No, no, no, no. Thanks for asking that. I’m so glad to correct that. I read the book and it had three pages on Huey Lewis and the News. It was spot-on. The guy [Bret Easton Ellis] was clearly a fan. He knew what he was talking about. I said, “Wow, that’s uncanny.” It was like the best review ever. The guy really knew his stuff. He also wrote a great piece on Phil Collins and Whitney Houston.
When the movie came around they wanted to use “Hip to Be Square.” Willie Dafoe was in the big picture, and I’m a huge fan of his. I said, “Sure, go.” We knew it was violent and all that, but who cares? It’s art. We’re artists. No problem. They paid us for the song, and boom. Now a week before the movie premieres my manager calls me and says, “They want to do a soundtrack album.” I said, “Really? What would that look like?” He goes, “‘Hip to Be Square,’ a Phil Collins tune and a bunch of source music.” I said, “Well, that’s not right, is it? Our fans have to buy this record for one song? Can we politely decline?”

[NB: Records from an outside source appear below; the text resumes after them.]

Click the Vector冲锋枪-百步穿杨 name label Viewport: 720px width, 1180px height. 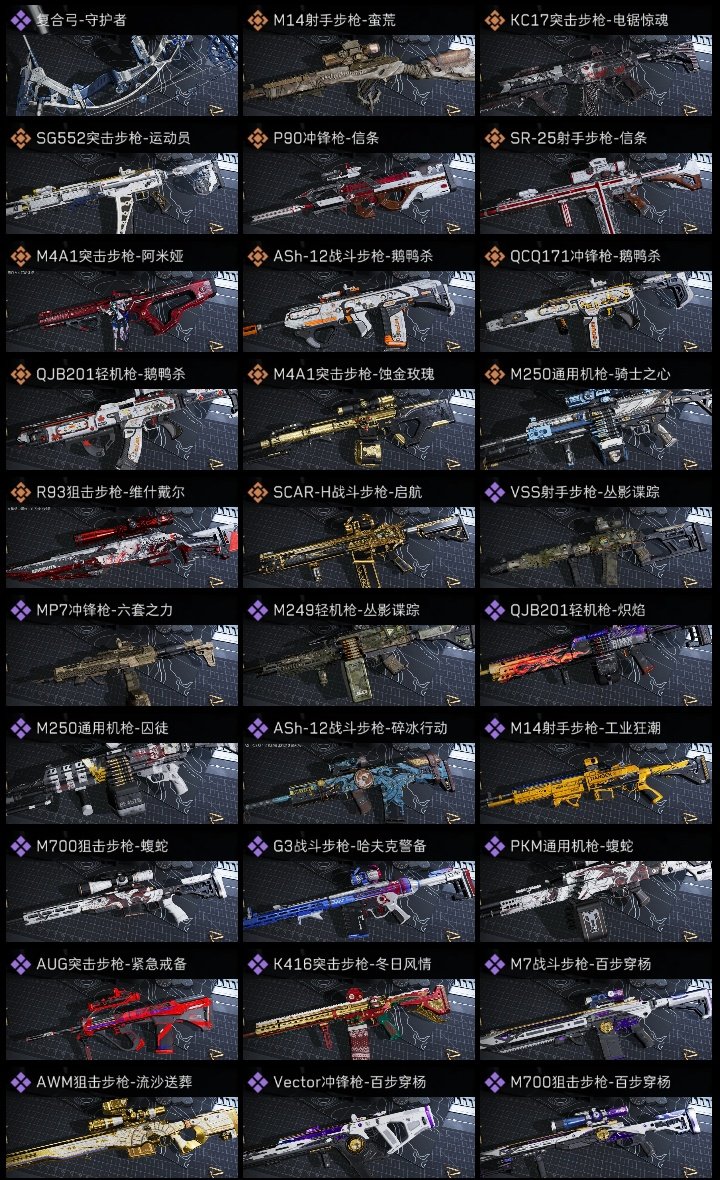[x=349, y=1082]
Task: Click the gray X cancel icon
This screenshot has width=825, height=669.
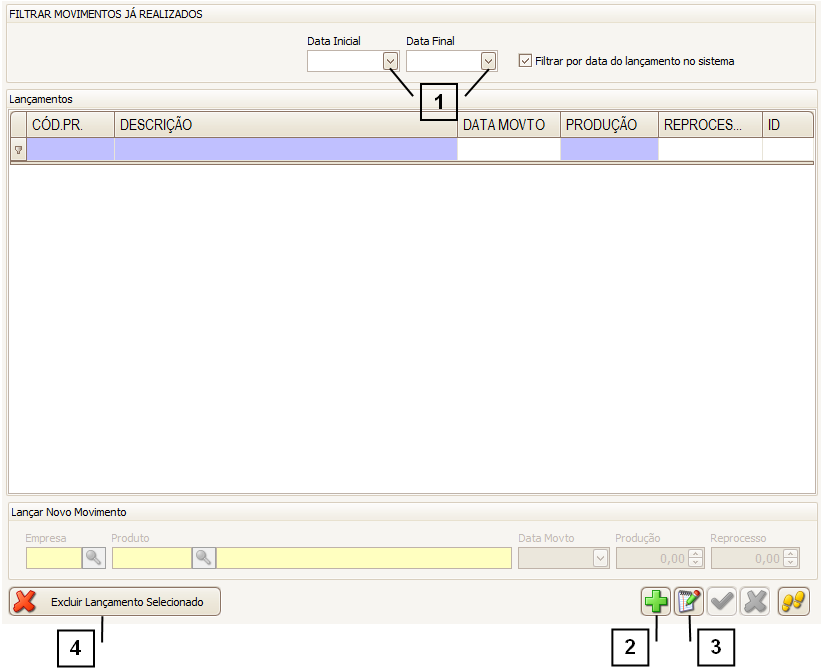Action: click(755, 602)
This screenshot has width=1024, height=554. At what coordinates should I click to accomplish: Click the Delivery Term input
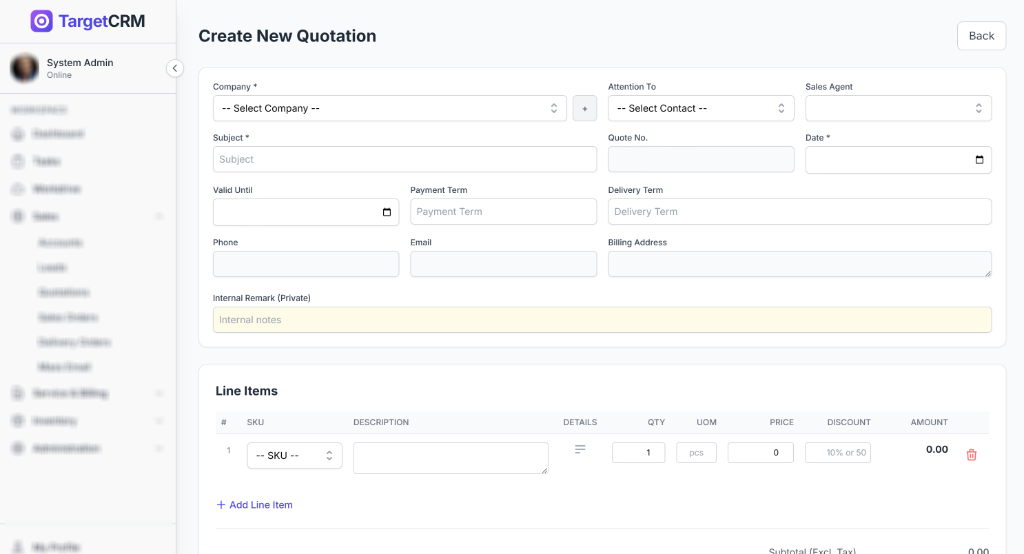point(799,212)
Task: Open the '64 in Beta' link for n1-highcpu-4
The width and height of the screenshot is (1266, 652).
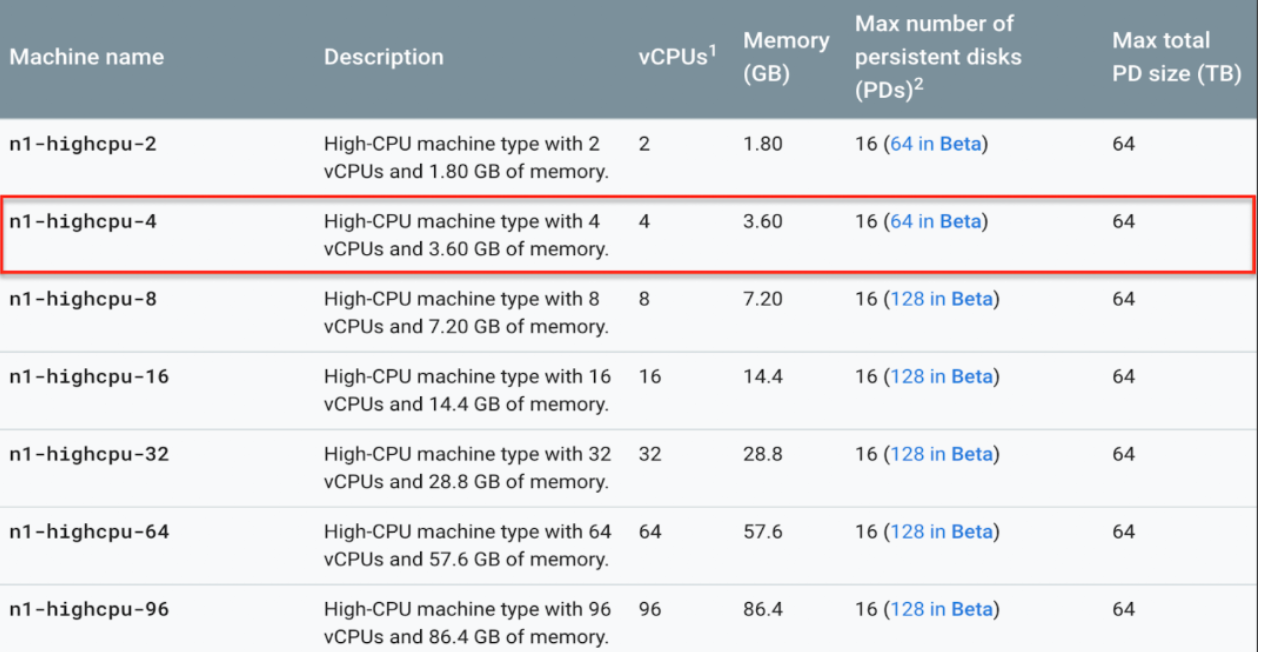Action: [935, 222]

We politely declined, and they generated a press release the day before the movie came out and sent it everywhere. It was in the USA Today and everywhere else. It said, “Huey Lewis saw the movie and it was so violent that he pulled his tune from the soundtrack.” It was completely made up. So I boycotted the movie from there on. I refused to watch it. That’s it. I didn’t poo-poo it or anything. But when we did the Funny or Die video I saw the scene. I thought it was great.
I’ve heard the story about you guys playing with Elvis Costello on My Aim Is True so many different ways. Can you just clear it up for the record?
I was in a vintage pub rock band called Clover in the 1970s. A plan was hatched for us to go to England and take the country by storm. Literally, the day we landed, Johnny Rotten spit in the face of an NME reporter, and the game was on. It was the wrong place at the wrong time. These people we had worked with started Stiff Records, and Elvis Costello was their first hire. They needed a band for Elvis, so they stuck him with us.
I remember the first rehearsal the guys had with Clover. The guys said to me, “The lyrics are incredible. I’m telling you, the guy is great.”